The second part of the migration process involved asynchronously "hydrating" data from regular Cassandra snapshots into MySQL. The data integrator would attempt to read data from MySQL, and fallback to Cassandra (which was still the source of truth) if data had not yet been migrated. Writes continued to be shadowed to both datastores. Metrics of unexpected issues were again captured, and regular comparisons and reconciliations were made between the data stores. Any data with discrepancies was re-migrated from Cassandra to MySQL, with a complete rewrite of customer's data in MySQL even if there was a single issue.
This hydrate, shadow and compare process was continued until the required confidence of correctness had been achieved. The "final flip" in this migration simply involved making MySQL the single source of truth within the data integrator, and removing the underlying Cassandra data store.
The final migration use case that was discussed was the rewriting of the Netflix invoicing system. This required the creation of an entirely new path of functionality and corresponding service that would also require a new data store. This existing invoice data set was extremely large, and also had a high rate of change. The plan was to move the data from the existing MySQL database to a new Cassandra instance, while not impacting a customer's ability to interact with the invoicing functionality.
After analysis and several design discussions, the team realised that for this migration the corresponding data did not have to be "migrated" per se. The decision was taken to build the new service using the new Cassandra database, and run this in parallel with the "legacy" service and data store. By placing a "billing gateway" in front of the two services, a programmatic decision could be taken on which invoice service to call, based on whether a customer's invoicing data had been migrated or not.
Handa and her team "canary released" the new service by incrementally migrating small subsets of data from the old system to the new (for example, copying the invoice data of all users from a small country). Confidence in the resilience of the migration was built by testing in "shadow mode", where writes were shadowed across the two services and the results compared and reconciled at the data store leve. Extensive monitoring and alerting was used to catch the presence of unexpected behaviour and state. The effective "migration" of the data took over a year to achieve as part of the operation of the normal invoicing functionality, but there was zero downtime and no impact to the customer.
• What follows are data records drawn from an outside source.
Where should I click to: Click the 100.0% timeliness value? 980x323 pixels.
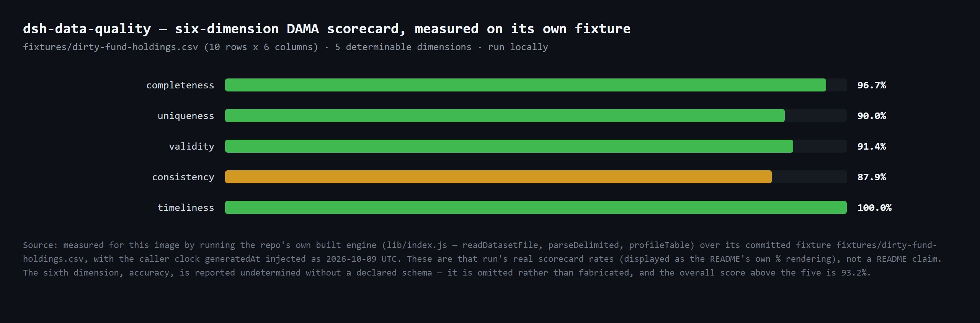(x=874, y=208)
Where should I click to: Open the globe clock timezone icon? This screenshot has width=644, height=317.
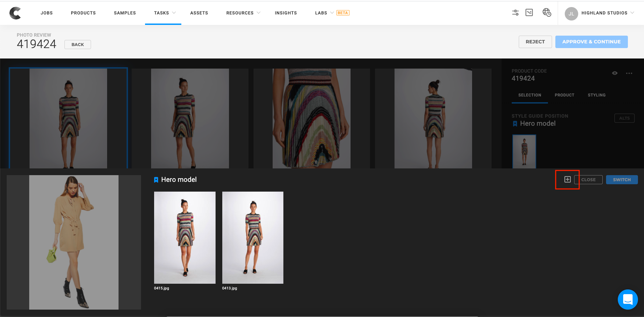(x=547, y=13)
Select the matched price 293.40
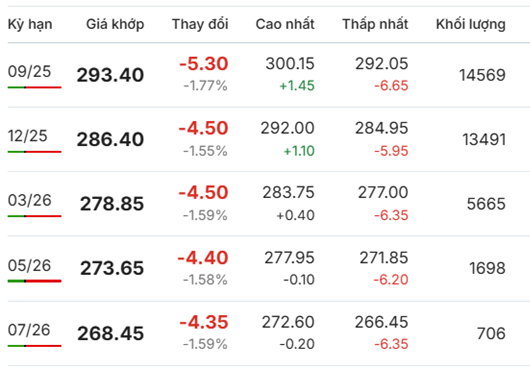 tap(111, 75)
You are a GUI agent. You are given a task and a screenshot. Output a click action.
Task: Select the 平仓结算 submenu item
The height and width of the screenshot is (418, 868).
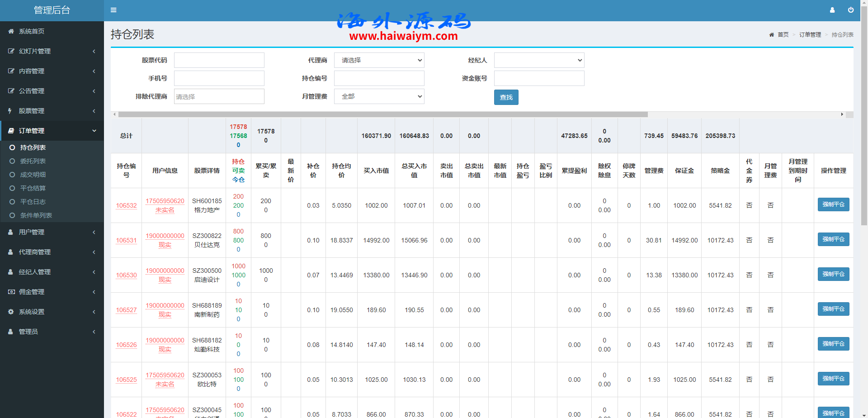click(x=33, y=188)
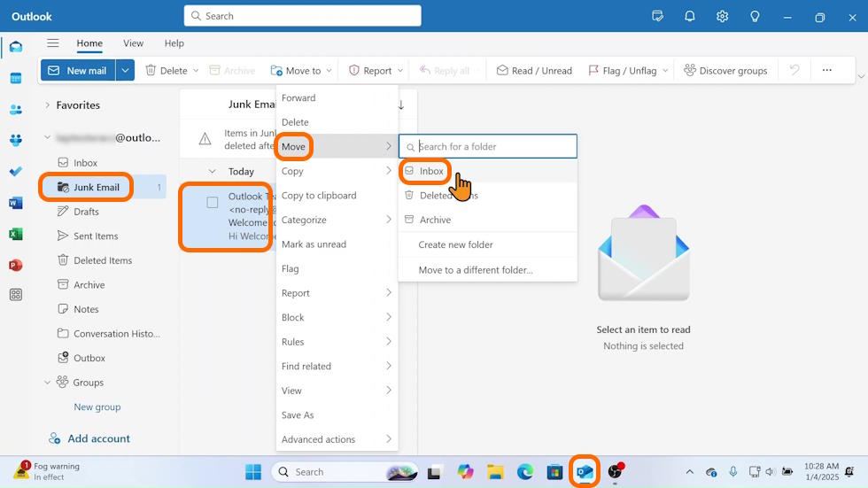Image resolution: width=868 pixels, height=488 pixels.
Task: Switch to the View tab
Action: pos(133,43)
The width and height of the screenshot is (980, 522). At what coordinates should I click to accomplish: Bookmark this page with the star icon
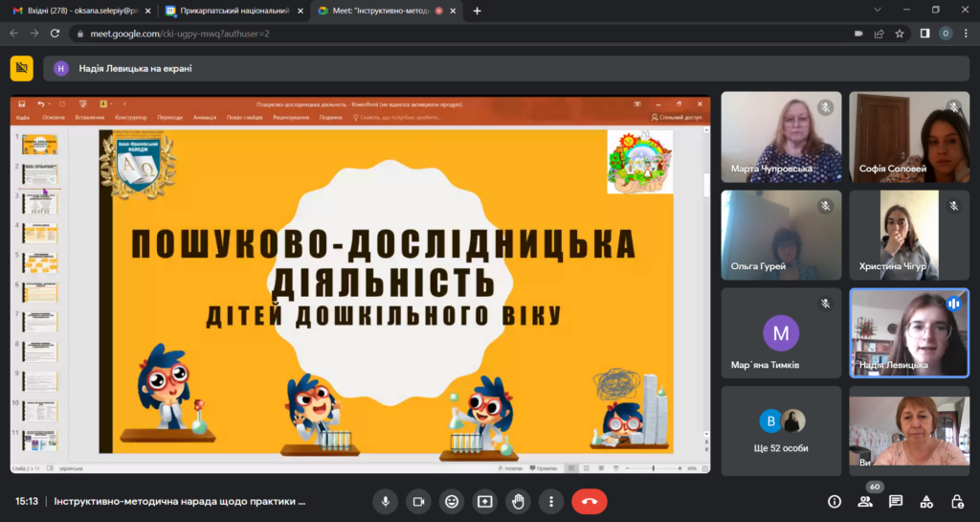click(900, 34)
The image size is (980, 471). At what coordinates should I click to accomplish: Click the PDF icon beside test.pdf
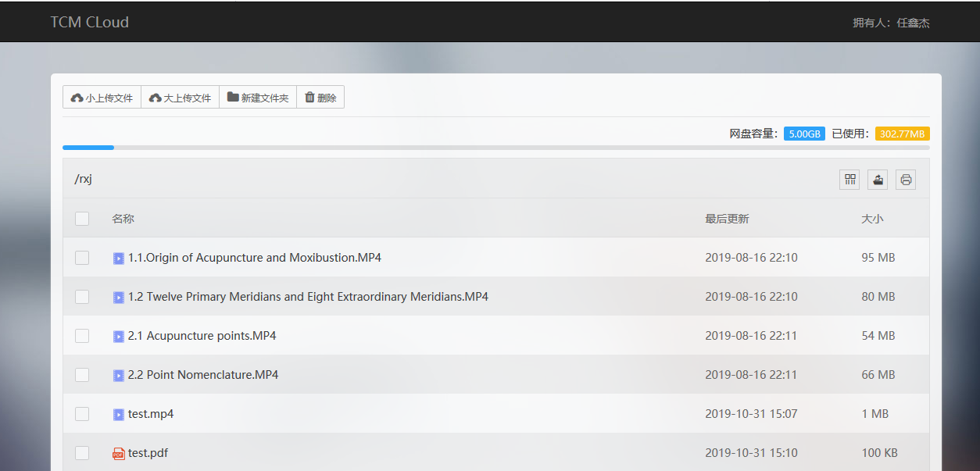119,453
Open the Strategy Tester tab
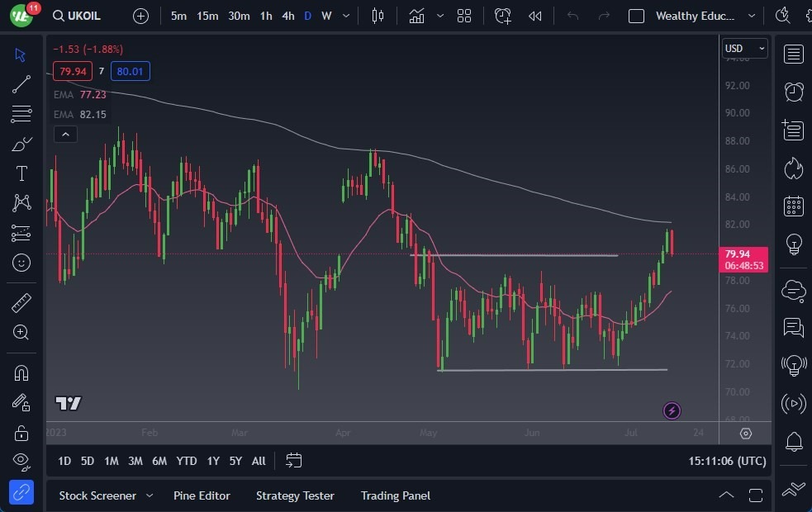This screenshot has height=512, width=812. point(295,495)

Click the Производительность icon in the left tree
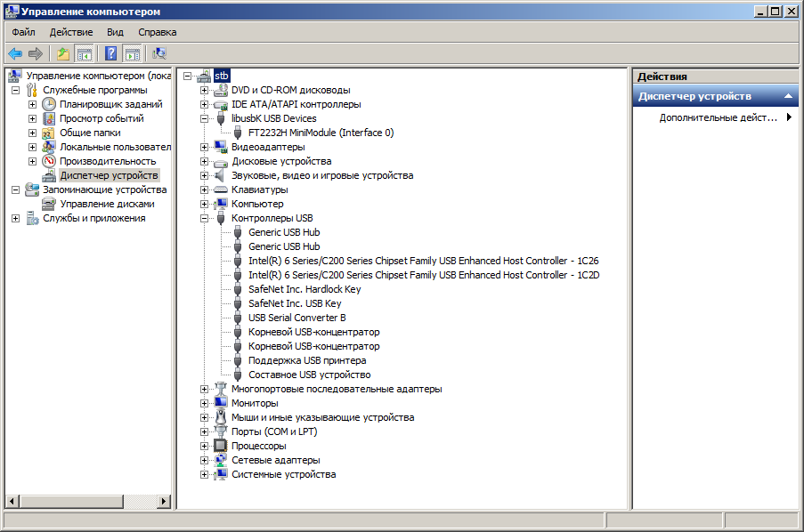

Summarising the talk, Handa shared the key lessons that her team had learned: aim for zero downtime even for data migration; invest in early feedback loops to build confidence; find ways to decouple customer interactions from your services; build independent checks and balances through automated data reconciliation; and canary release new functionality "rollout small, learn, repeat".
The slides of Sangeeta Handa's QCon SF talk, "Building Resilience in Netflix Production Migrations" (PDF), can be found on the conference website, and the video recording will be made available on InfoQ over the coming months.